Learn how to effectively use a public toilet in 7 easy steps

I feel like this post could be geared toward toddlers, but I’m really speaking about normal, human adults who apparently can’t function in public restrooms. At this point, some of you people need help, so let’s get started on some ground rules for bathroom-time.

  1. Give others space to relieve themselves in peace. If you’re walking into a public restroom that offers more than two stall options — let’s say, eight stalls — be sure to pick a stall that’s not next to feet. If a door is closed and you can see or sense feet, that means a human is in that stall and looking for some private time. And, you see, private time is not buddy-making time. If you need help making friends, I am happy to assist.
  2. If you decide to apply your makeup or re-apply your makeup in a work bathroom but notice that there’s only one other person in the bathroom (again: you can tell by feet), maybe don’t take forever and a day to adjust your eyes. Dear god, awkward.
  3. If you refuse to use a seat cover or place toilet paper on the seat — and therefore squat — be sure to check the seat for anything you may have left behind before exiting the stall. Remember, other people at work or in the public will use that toilet too. Expecting someone else to clean up your mess is rude and gross.
  4. Do not make chit-chat at the sinks unless you’re already friendly with the people at the sinks. If I’m washing my hands, chances are I’m not washing my hands to make friends. So sorry.
  5. Do not chit-chat with your buddies for eons at the sinks when people are using the facilities. It’s also awkward and no one wants to hear your gossip and/or voice.
  6. Please know that your stall of choice is not soundproof. When you make weird noises and sigh to yourself, other bathroom patrons can hear you loud and clear. And no one wants to listen to someone sighing away in a stall. It’s weird.

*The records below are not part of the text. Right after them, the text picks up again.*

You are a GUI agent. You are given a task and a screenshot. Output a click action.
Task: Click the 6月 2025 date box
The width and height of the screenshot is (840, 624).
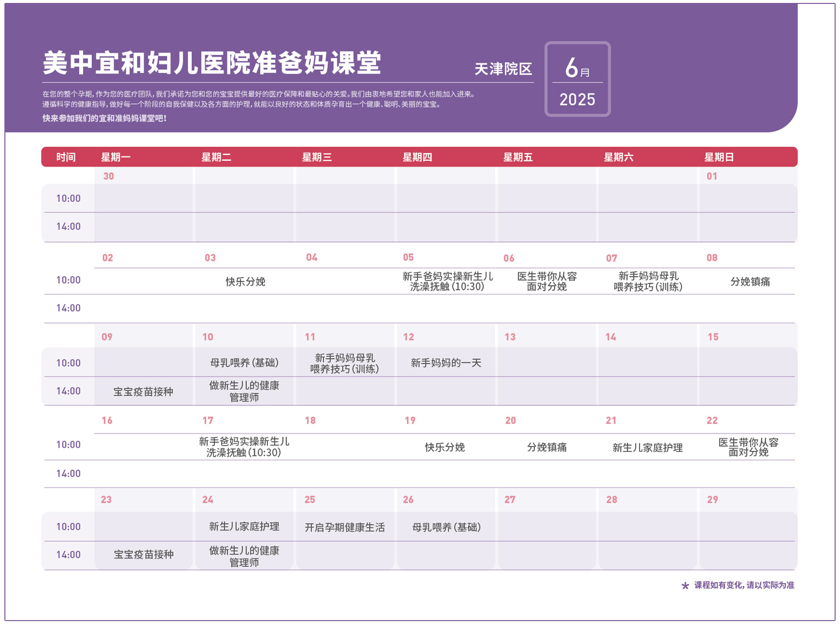coord(577,79)
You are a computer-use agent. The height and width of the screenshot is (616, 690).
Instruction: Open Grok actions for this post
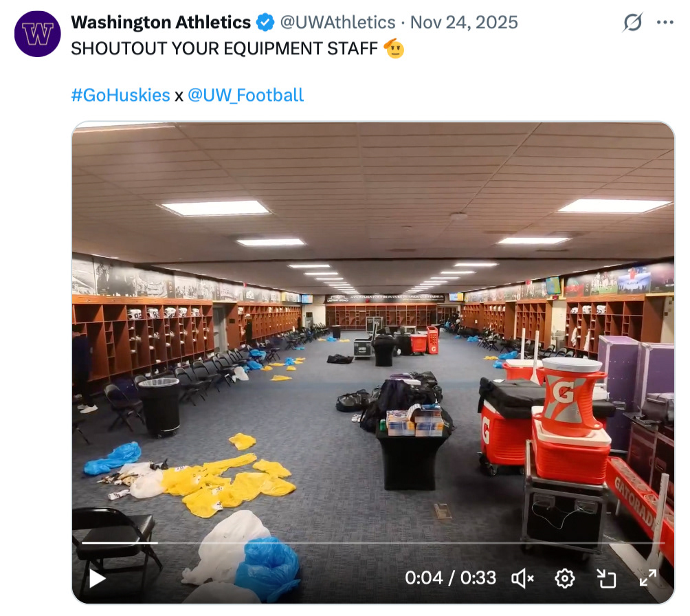click(x=632, y=23)
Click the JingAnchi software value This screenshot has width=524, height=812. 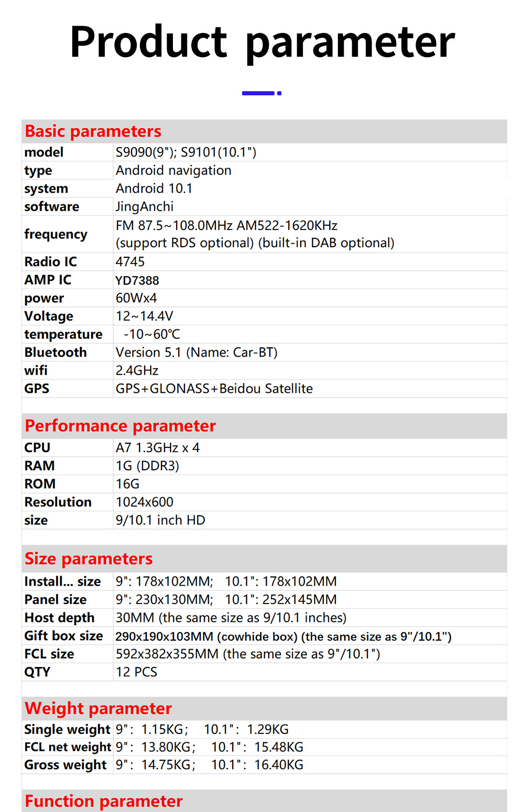tap(145, 207)
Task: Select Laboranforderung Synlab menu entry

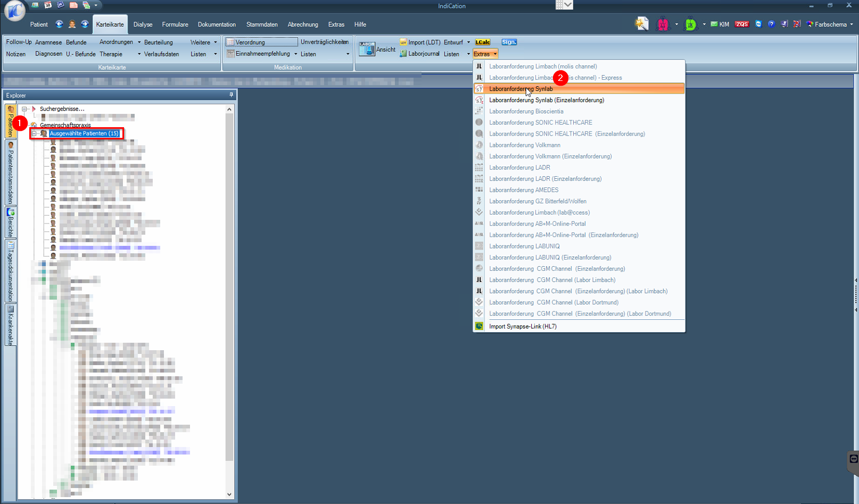Action: [x=521, y=89]
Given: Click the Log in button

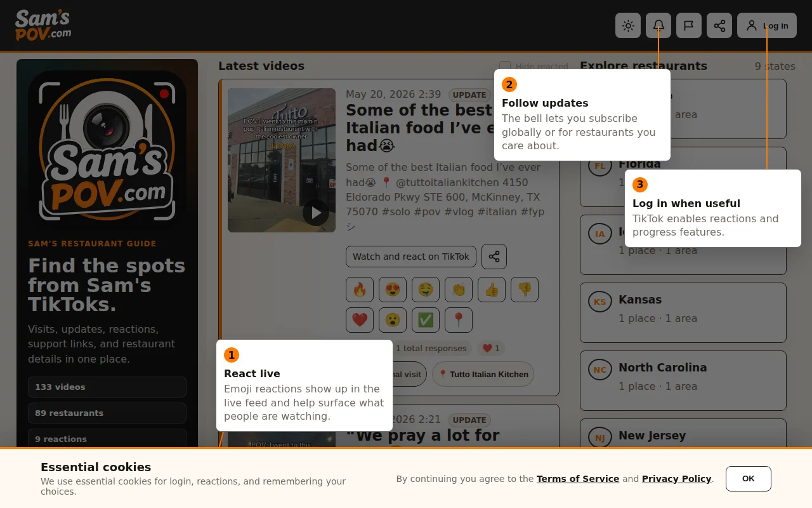Looking at the screenshot, I should point(767,25).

  7. You’re an awful person if you walk out without washing your hands or using hand sanitizer, or both. There’s no nicer way to phrase that sentiment. I am always sick. If you cough in my direction, give me a few days and I’ll be hacking away at my desk. If you sneeze toward me without covering your face, please know that I have already tweeted three times about how much I hate you. If you don’t wash your hands after handling public stalls and all the germs that come along with them, though, you’re just absurdly terrible.